Flow rate calibration II:: A clinical evaluation study using PanLeucoGating as a single-platform protocol

Background: CD4(+) T-lymphocyte enumeration is vital for monitoring disease progression in individuals positive for the human immunodeficiency virus (HIV), and as a result, there is a need to develop cost-effective protocols that provide accuracy, precision, and affordability. Recently, PanLeucoGating has been shown to fulfill these requirements; however, although comparable to state-of-the-art single-platform protocols (SP), there is still a requirement for an accurate total white cell count.
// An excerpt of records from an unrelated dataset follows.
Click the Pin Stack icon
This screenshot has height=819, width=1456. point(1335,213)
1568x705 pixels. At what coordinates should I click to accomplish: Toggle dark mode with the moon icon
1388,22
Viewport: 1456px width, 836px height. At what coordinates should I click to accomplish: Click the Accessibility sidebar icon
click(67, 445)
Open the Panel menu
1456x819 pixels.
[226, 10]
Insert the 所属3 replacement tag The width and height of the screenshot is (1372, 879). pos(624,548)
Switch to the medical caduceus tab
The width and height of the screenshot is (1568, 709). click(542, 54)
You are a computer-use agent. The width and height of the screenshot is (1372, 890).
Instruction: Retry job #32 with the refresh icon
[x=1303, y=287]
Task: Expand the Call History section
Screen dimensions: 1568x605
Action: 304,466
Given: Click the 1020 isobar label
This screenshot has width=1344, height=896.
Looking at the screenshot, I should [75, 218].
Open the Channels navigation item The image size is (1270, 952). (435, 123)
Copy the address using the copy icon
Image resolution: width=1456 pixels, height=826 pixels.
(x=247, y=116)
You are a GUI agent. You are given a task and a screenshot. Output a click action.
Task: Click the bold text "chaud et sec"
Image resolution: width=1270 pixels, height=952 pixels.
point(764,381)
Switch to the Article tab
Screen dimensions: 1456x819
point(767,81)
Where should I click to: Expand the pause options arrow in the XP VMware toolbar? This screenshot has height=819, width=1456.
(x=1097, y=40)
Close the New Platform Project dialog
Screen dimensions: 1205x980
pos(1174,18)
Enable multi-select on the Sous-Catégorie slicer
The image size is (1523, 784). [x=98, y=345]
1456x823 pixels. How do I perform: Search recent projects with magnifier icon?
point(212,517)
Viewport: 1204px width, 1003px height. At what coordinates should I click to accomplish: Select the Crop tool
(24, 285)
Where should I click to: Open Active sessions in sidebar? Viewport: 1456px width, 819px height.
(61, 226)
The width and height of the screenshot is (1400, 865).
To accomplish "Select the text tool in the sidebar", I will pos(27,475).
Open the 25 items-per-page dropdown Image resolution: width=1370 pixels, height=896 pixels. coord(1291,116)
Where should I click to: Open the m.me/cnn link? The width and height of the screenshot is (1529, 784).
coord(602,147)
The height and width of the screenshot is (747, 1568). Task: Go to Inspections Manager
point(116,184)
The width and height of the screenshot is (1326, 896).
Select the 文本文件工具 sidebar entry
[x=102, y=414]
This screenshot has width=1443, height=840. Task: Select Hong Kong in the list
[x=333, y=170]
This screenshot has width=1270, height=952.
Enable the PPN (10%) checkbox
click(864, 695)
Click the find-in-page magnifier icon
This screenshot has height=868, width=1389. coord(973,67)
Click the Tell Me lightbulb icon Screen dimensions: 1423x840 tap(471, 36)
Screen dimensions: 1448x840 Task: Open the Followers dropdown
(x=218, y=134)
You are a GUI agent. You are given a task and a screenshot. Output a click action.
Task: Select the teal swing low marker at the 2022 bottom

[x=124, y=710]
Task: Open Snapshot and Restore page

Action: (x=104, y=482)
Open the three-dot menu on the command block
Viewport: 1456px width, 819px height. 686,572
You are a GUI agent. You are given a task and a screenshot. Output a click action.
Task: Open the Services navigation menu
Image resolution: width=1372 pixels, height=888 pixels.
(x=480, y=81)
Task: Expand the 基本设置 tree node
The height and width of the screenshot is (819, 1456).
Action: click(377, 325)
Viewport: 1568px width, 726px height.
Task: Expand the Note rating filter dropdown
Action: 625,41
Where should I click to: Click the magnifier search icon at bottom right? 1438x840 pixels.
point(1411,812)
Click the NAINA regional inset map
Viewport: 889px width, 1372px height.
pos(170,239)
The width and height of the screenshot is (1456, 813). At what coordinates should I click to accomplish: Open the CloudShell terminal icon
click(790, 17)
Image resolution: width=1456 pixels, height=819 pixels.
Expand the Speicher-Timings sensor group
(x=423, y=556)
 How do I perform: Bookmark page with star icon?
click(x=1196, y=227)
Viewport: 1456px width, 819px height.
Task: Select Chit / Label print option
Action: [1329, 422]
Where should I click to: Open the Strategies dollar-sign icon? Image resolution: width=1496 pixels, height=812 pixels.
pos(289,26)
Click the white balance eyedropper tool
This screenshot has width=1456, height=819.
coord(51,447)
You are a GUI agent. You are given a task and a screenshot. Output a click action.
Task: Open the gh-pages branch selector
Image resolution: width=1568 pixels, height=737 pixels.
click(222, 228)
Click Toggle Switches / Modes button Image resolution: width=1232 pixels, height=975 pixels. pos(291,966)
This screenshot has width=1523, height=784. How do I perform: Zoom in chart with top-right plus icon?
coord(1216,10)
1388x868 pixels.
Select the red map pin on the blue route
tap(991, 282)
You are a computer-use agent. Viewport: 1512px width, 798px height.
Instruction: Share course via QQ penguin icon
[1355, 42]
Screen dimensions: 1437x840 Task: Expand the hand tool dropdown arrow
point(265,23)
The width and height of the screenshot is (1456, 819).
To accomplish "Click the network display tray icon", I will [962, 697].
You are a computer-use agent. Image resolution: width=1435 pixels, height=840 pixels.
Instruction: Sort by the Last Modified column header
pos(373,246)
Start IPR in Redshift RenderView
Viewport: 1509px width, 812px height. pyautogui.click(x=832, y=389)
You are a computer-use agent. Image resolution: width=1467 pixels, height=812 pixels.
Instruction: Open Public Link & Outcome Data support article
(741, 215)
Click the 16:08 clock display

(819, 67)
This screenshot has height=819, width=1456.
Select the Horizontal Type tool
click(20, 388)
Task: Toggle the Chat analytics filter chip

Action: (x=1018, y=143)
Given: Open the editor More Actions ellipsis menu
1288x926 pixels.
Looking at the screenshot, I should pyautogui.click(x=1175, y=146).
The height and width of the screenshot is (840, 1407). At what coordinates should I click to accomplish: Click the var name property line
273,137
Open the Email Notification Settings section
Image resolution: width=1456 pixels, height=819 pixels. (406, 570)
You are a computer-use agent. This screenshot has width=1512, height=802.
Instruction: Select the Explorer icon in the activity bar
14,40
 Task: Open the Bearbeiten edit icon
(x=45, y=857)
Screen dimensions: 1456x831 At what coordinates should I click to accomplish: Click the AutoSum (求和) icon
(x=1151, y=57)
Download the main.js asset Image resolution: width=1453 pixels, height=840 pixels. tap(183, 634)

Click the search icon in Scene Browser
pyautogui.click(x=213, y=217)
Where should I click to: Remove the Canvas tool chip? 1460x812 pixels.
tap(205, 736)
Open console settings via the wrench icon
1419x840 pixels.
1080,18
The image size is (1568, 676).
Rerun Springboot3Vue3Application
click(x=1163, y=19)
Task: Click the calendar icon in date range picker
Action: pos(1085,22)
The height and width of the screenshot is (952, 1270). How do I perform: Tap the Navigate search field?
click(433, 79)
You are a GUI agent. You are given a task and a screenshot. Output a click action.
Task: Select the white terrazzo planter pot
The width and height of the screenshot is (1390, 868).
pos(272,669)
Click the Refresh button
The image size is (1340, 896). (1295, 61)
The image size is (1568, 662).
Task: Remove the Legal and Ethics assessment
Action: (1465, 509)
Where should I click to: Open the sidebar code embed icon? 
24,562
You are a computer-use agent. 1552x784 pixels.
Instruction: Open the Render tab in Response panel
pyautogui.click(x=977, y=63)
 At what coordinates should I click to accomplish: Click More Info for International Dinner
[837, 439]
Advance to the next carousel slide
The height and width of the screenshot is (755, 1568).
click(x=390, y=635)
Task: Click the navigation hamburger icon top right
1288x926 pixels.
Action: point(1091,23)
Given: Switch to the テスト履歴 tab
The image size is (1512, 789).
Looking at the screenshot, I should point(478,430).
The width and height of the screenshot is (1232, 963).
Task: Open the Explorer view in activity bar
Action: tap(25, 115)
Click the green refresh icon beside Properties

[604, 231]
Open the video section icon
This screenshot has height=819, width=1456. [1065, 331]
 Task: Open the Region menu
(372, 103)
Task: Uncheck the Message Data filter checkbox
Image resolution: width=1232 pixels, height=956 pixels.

To overcome this limitation, we recently developed a flow-rate based calibration method that enables the PanLeucoGating protocol to be used as a SP approach, and in this study show that this approach can be used for CD4(+) T-lymphocyte enumeration. Methods: A total of 113 HIV samples were analyzed using three protocols: (a) state-of-the art SP bead-based method (MultiSet; predicate protocol), (b) PanLeucoGating protocol used as a dual-platform (DP) approach, and (c) the newly developed flow rate-based SP approach. We demonstrate that flow rate calibration can be achieved easily and that the method is highly comparable to the state-of-the-art SP method. Results: A high correlation was observed between the predicate protocol and the SP PanLeucoGating approach over the whole range of CD4 counts tested (r(2) = 0.9928; bias 8 cells/mul), including the clinically relevant range (e.g., 0-200 CD4 cells/mul; bias 0 cells/mul). For hatched samples, the cost of providing a CD4(+) T-lymphocyte count was reduced to approximately US $1. Conclusions: The SP PanLeucoGating is a cost-effective approach to CD4(+) T-lymphocyte enumeration that maintains accuracy and precision. (C) 2003 Wiley-Liss, Inc.